WHAT YOU WILL DO |
Give back each line of the listing below that contains the string "Viewport".

┌──

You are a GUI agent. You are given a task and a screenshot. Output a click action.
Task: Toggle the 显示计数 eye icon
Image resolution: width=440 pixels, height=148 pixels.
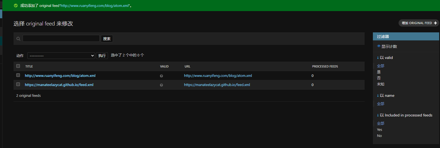pyautogui.click(x=379, y=46)
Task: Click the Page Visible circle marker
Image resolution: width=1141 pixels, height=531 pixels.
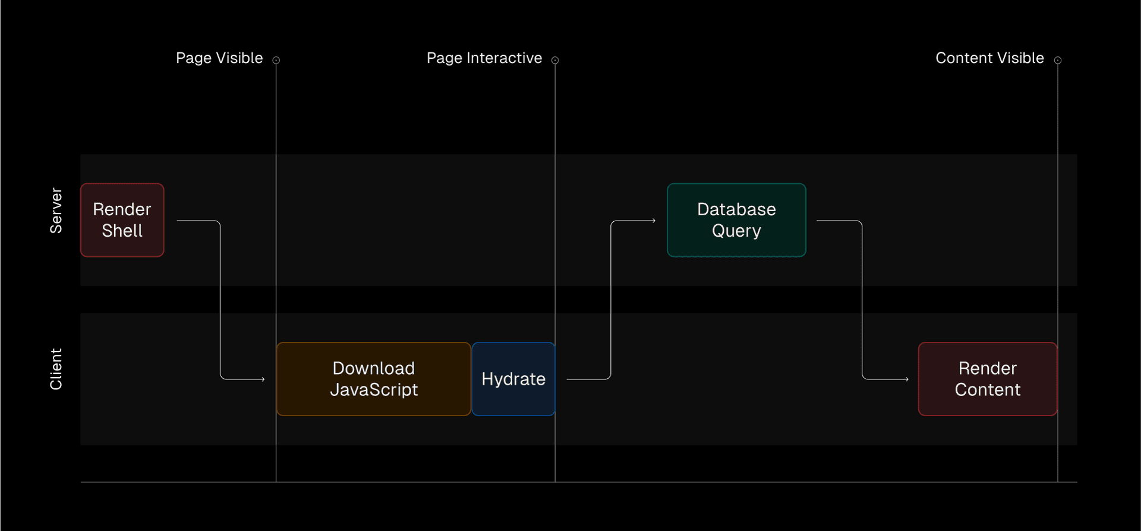Action: pyautogui.click(x=276, y=60)
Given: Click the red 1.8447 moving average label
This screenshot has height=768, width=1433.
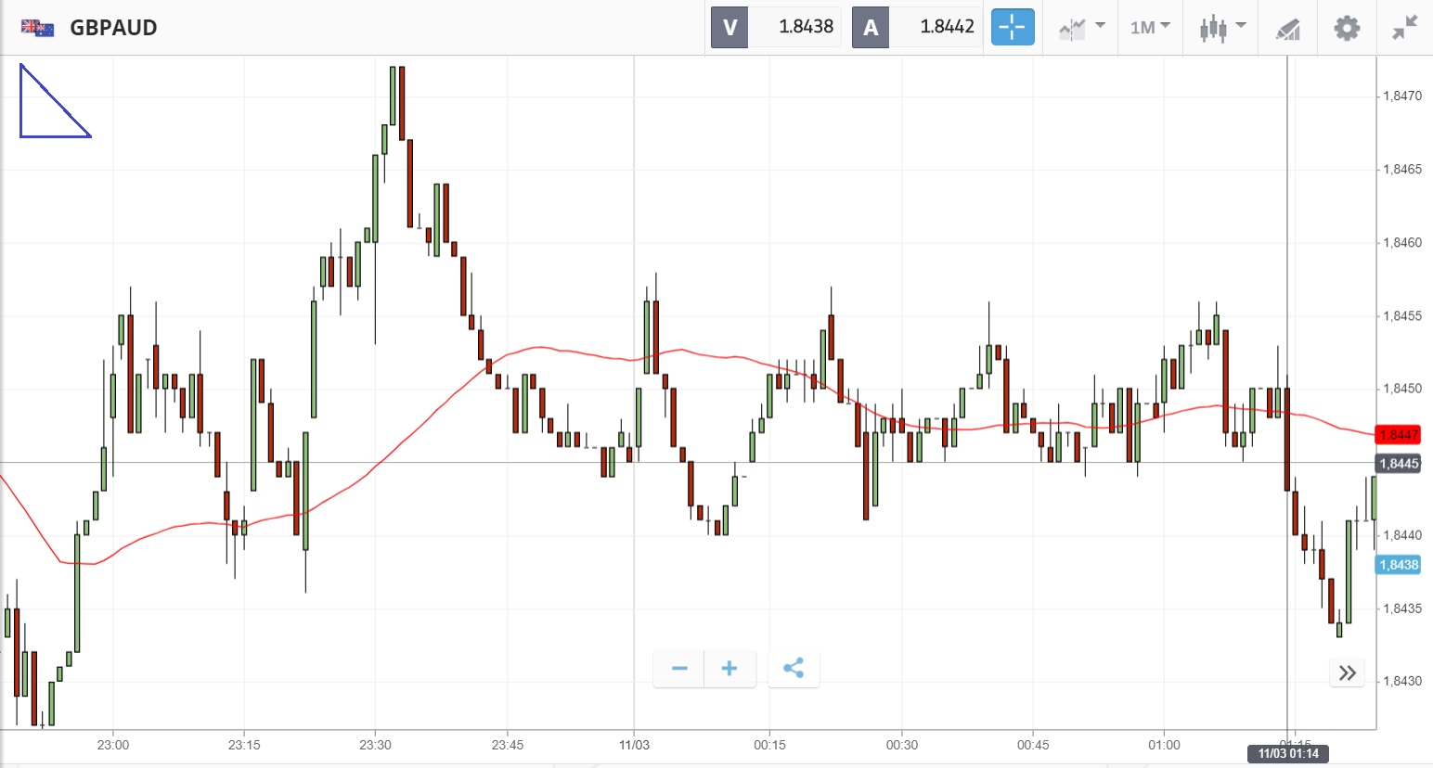Looking at the screenshot, I should [x=1398, y=435].

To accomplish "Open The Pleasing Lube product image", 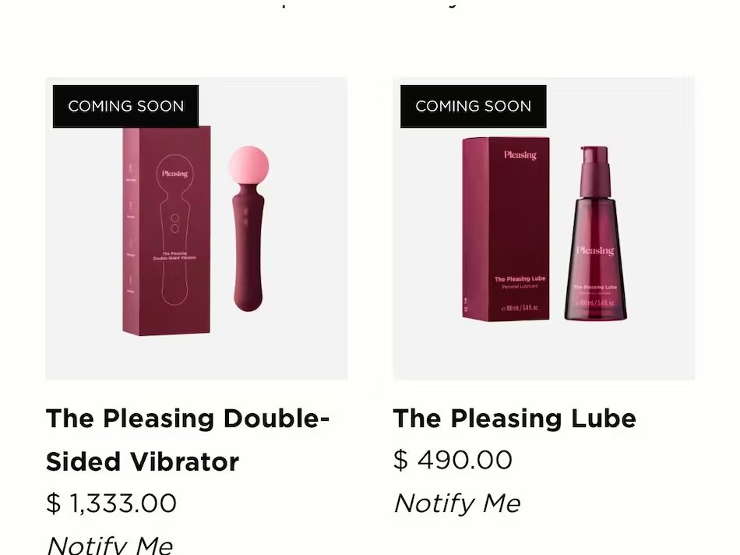I will [544, 228].
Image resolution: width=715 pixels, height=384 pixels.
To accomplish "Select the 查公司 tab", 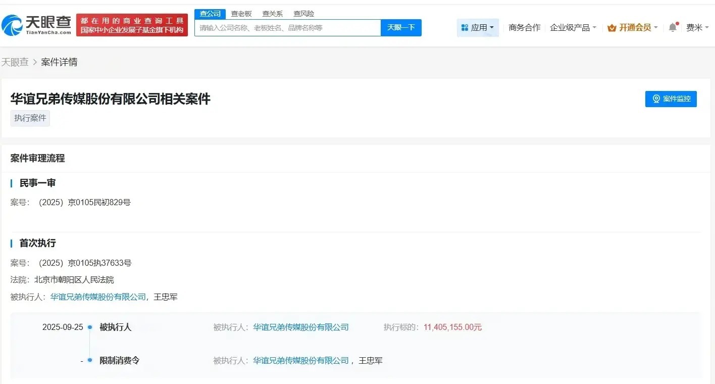I will click(x=210, y=14).
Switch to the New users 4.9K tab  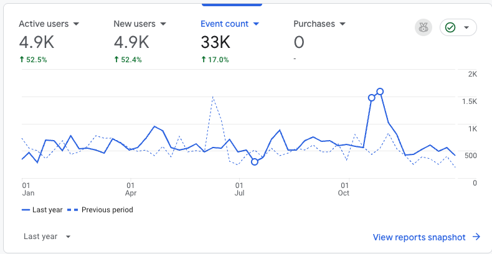point(131,42)
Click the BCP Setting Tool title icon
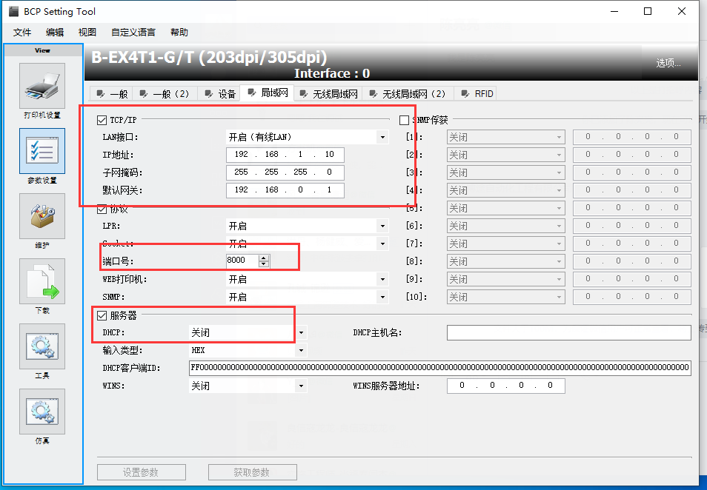This screenshot has height=490, width=707. [x=12, y=11]
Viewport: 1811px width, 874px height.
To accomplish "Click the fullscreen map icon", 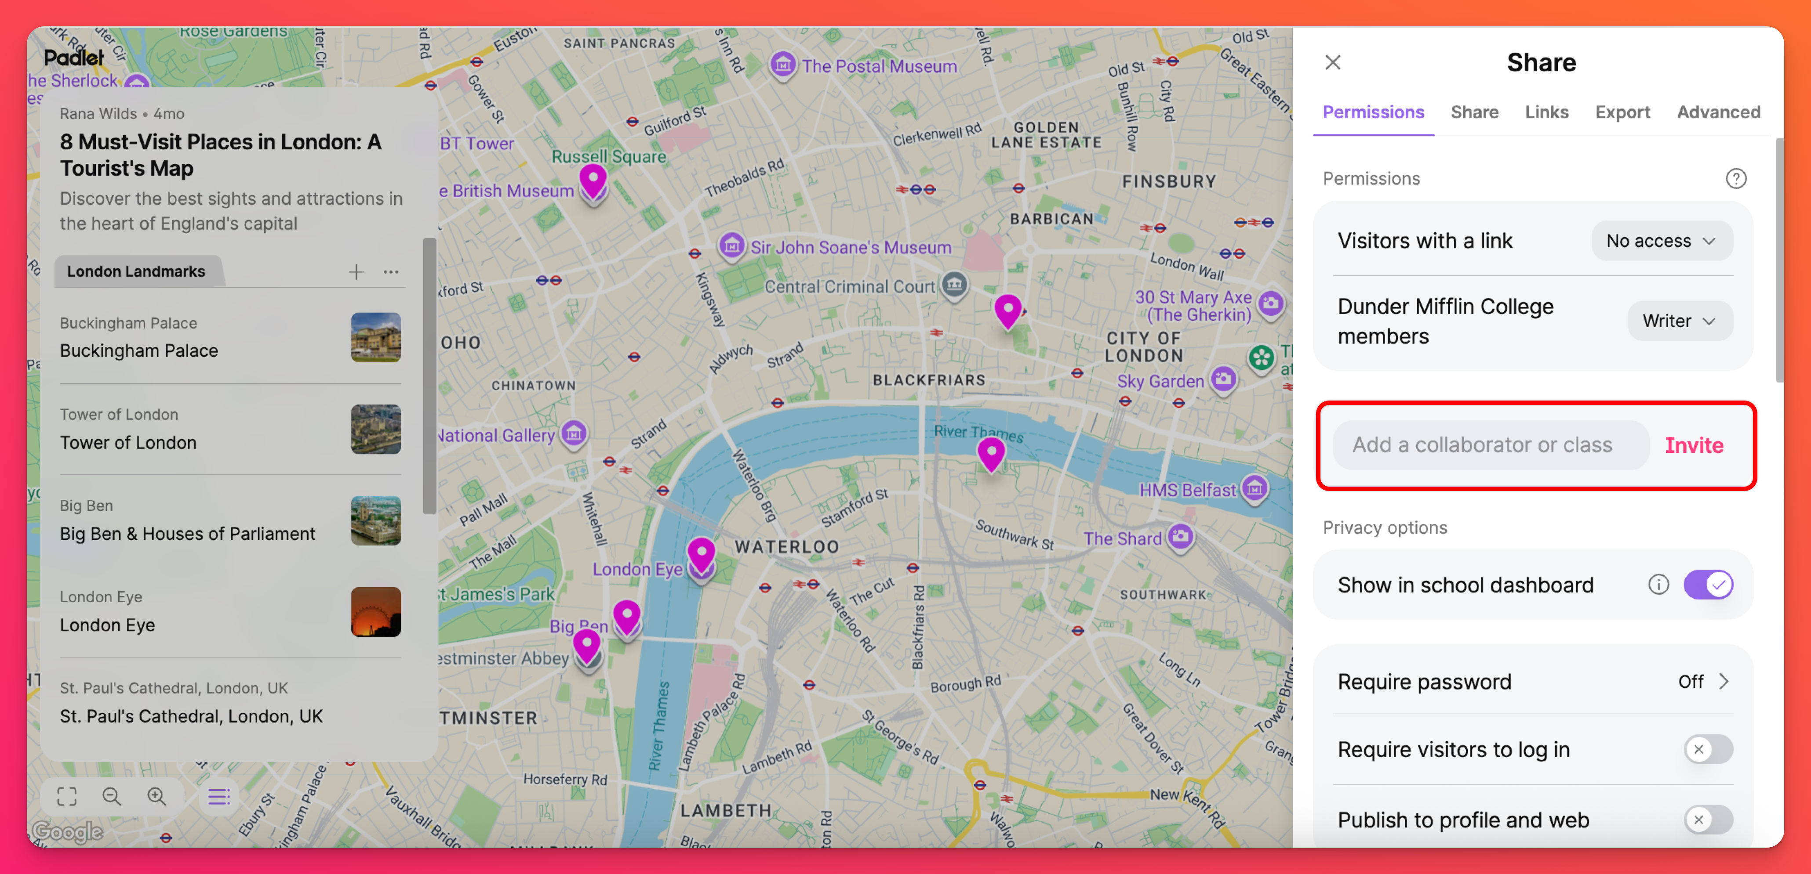I will 67,796.
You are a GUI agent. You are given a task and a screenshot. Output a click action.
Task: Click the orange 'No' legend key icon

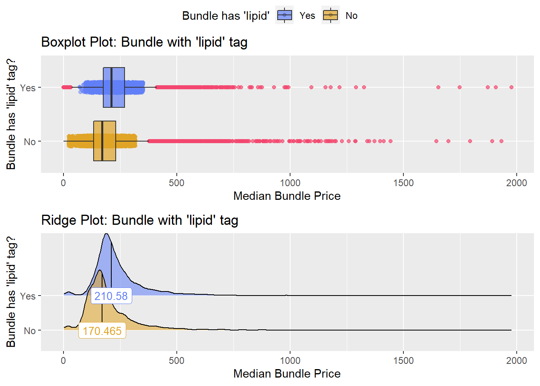click(x=330, y=15)
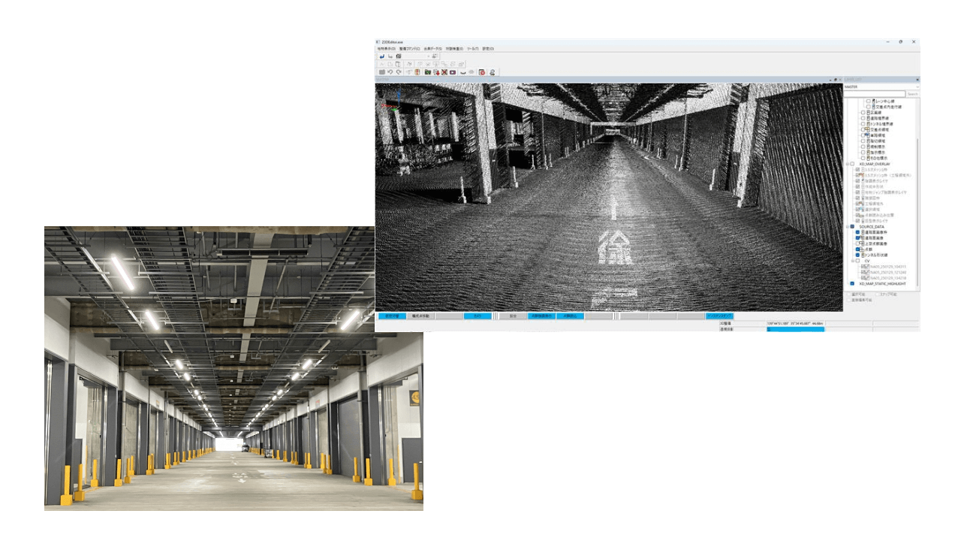Click the green folder toolbar icon
Image resolution: width=961 pixels, height=541 pixels.
tap(427, 72)
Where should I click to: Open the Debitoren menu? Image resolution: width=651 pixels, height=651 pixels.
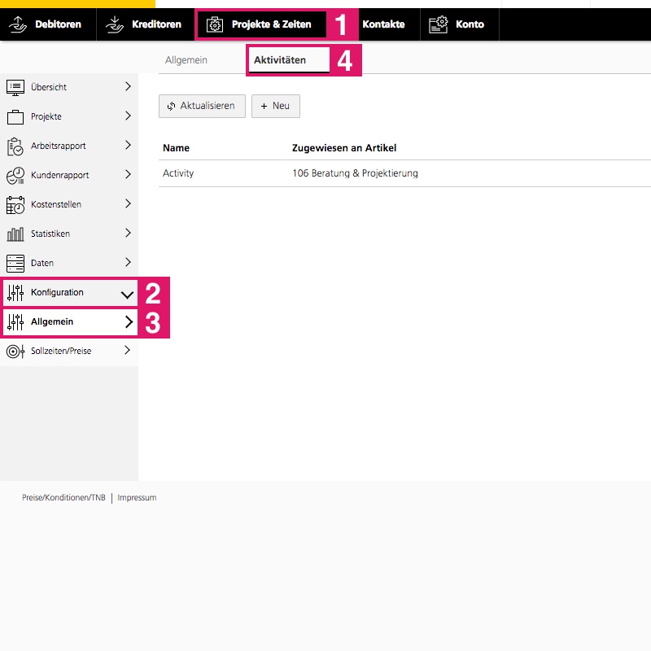click(x=48, y=24)
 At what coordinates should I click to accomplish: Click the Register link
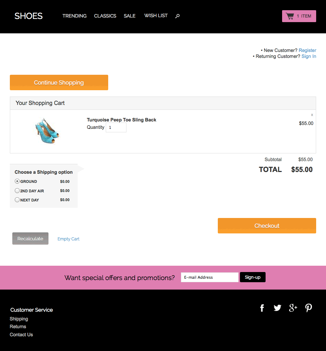click(307, 50)
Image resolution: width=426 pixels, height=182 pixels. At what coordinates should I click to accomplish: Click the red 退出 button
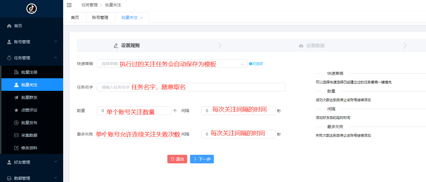point(177,159)
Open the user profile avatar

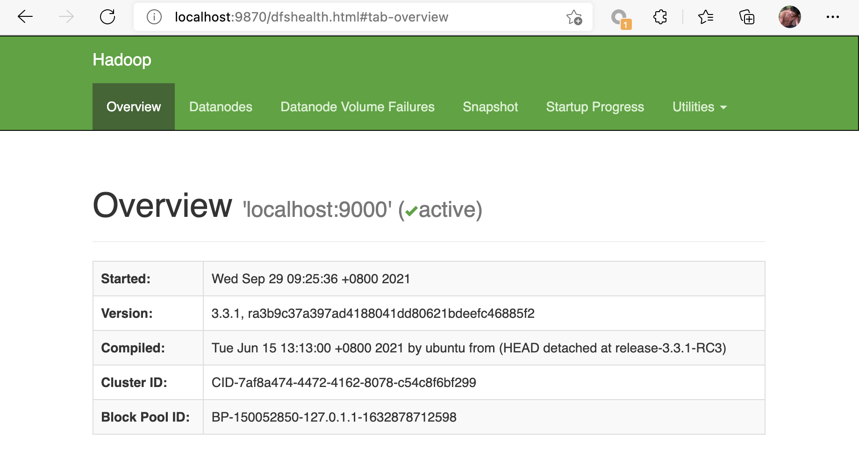pos(789,17)
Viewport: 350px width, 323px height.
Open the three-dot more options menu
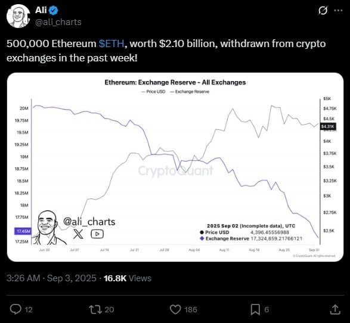pos(338,10)
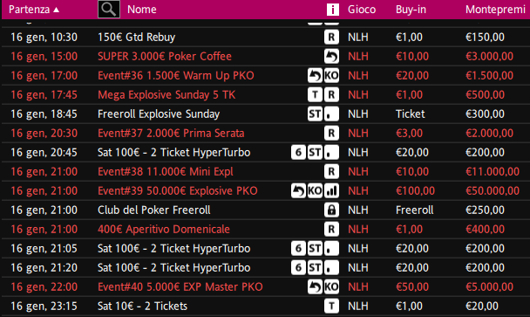Sort tournaments by the Nome column header

tap(141, 10)
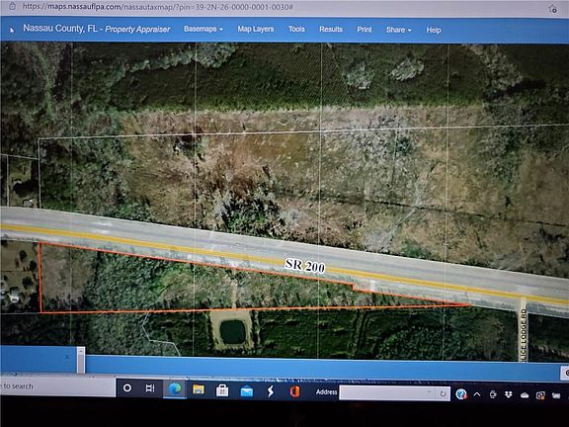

└──

EXERCISE OUTPUT |
Viewport: 1811px width, 874px height.
Viewport: 350px width, 323px height.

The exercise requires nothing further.